▶ [PROBLEM]: Begin at the line below that has "Where should I". Stop after the line that has "Click the China", repeating each line exactly and leaving out the pictures.

··· ENTRIES SUPPLIED ···

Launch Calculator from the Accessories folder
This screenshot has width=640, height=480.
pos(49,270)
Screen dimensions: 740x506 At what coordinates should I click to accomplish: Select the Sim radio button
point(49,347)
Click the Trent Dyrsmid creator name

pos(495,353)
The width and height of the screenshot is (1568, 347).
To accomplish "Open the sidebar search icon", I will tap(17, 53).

···
··· ENTRIES SUPPLIED ···

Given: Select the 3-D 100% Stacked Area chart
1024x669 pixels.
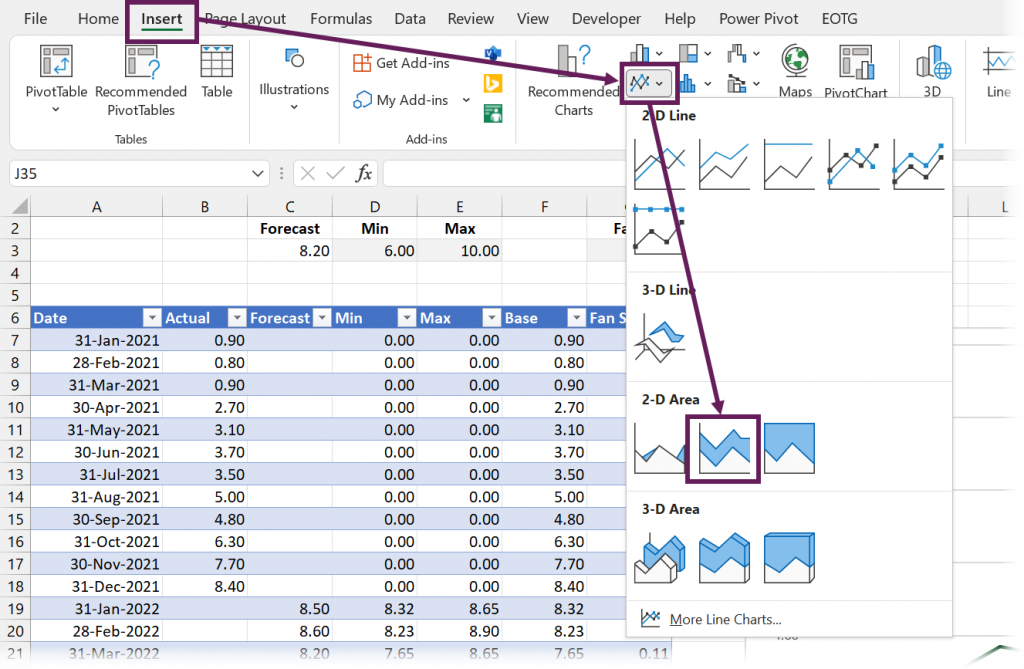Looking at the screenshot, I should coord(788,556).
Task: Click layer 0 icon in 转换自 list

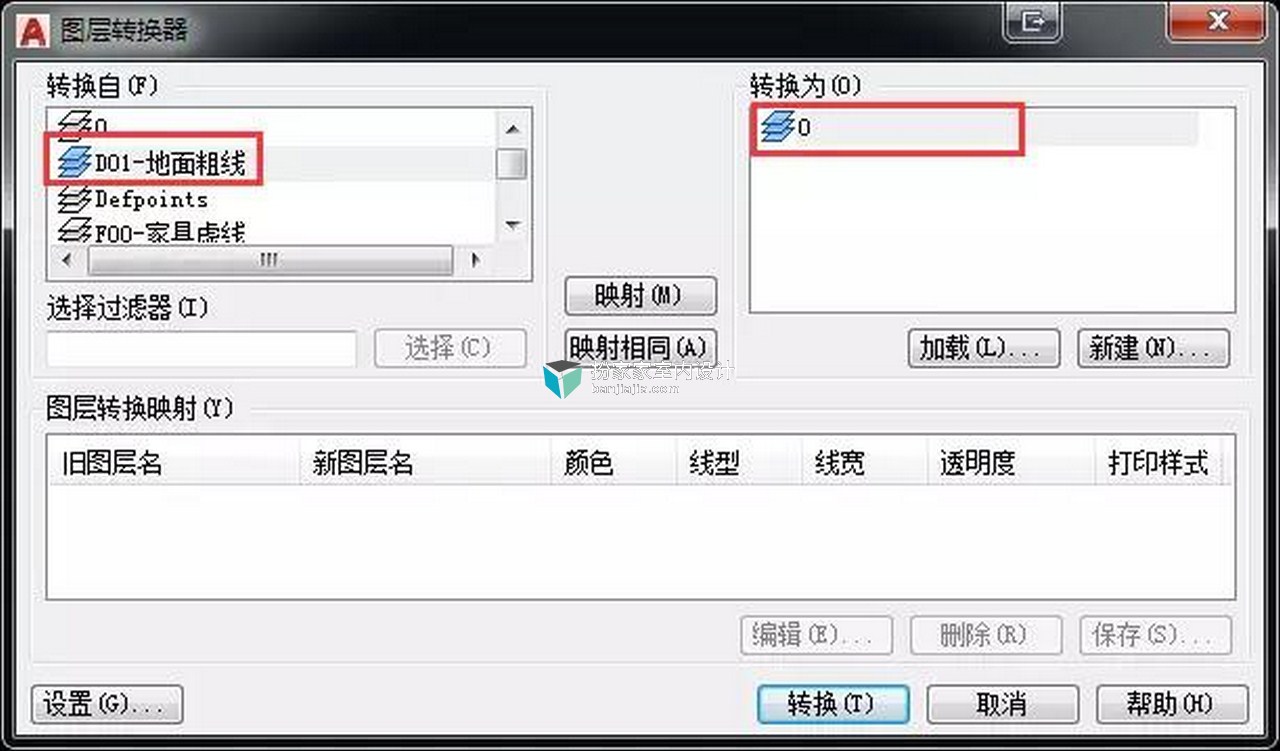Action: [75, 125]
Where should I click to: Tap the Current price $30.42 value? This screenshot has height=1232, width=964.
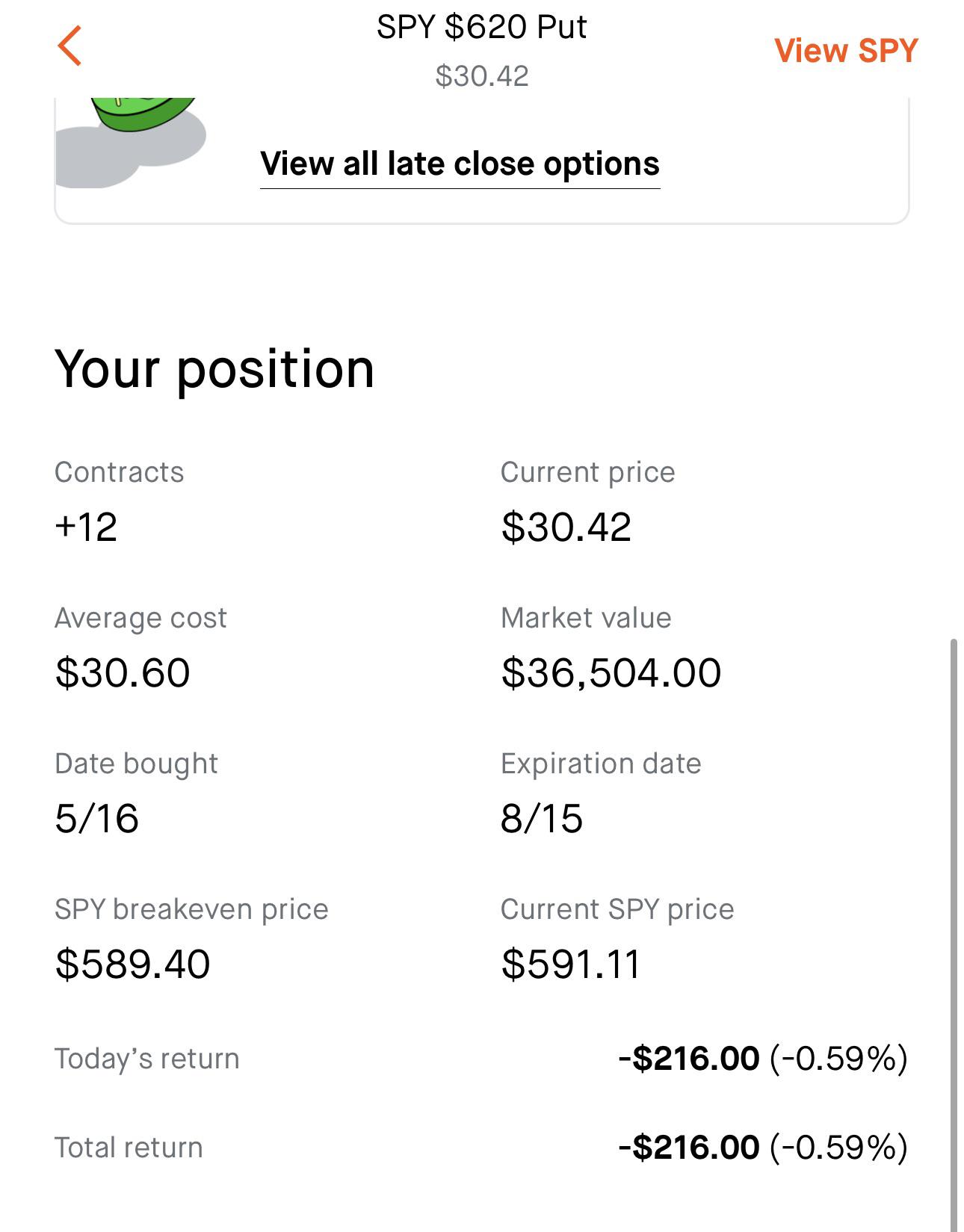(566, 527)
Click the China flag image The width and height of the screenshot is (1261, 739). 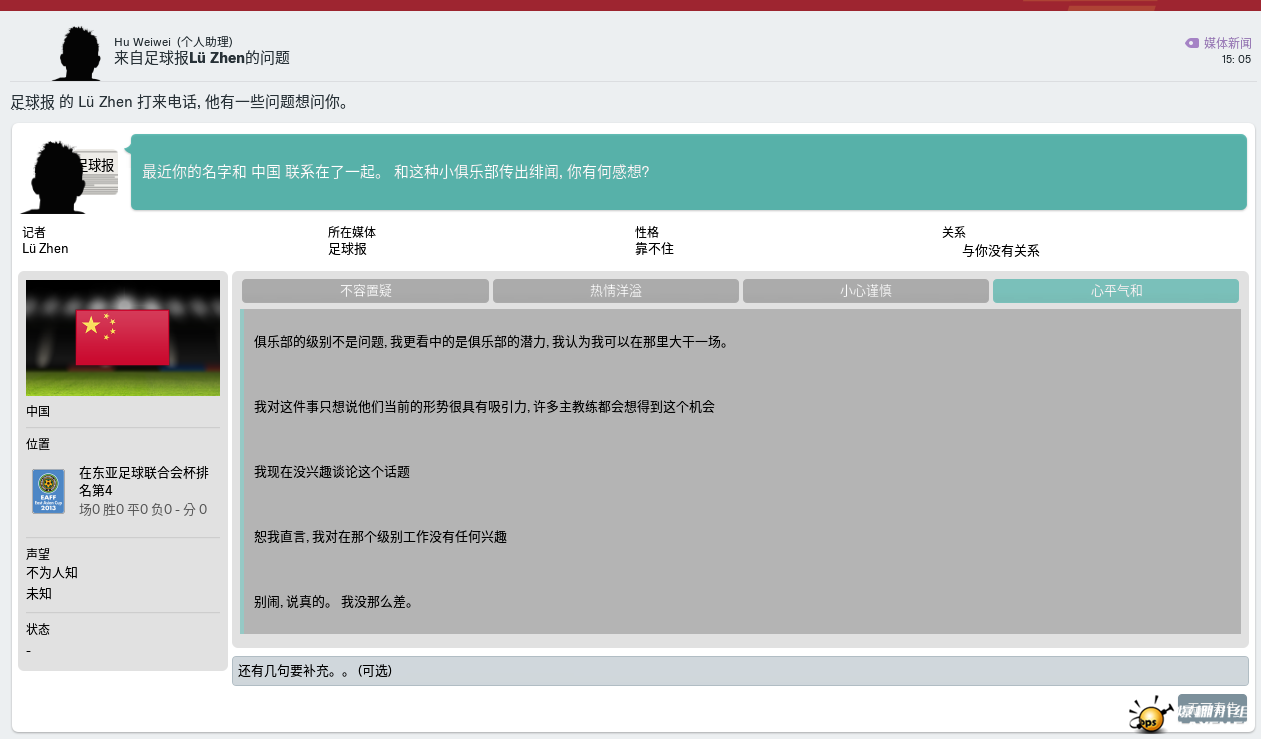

···

▶ [ANSWER BOX]:
Where should I click to: Tap the Current price $30.42 value? This screenshot has height=1232, width=964.
(566, 527)
Click the China flag image The width and height of the screenshot is (1261, 739). 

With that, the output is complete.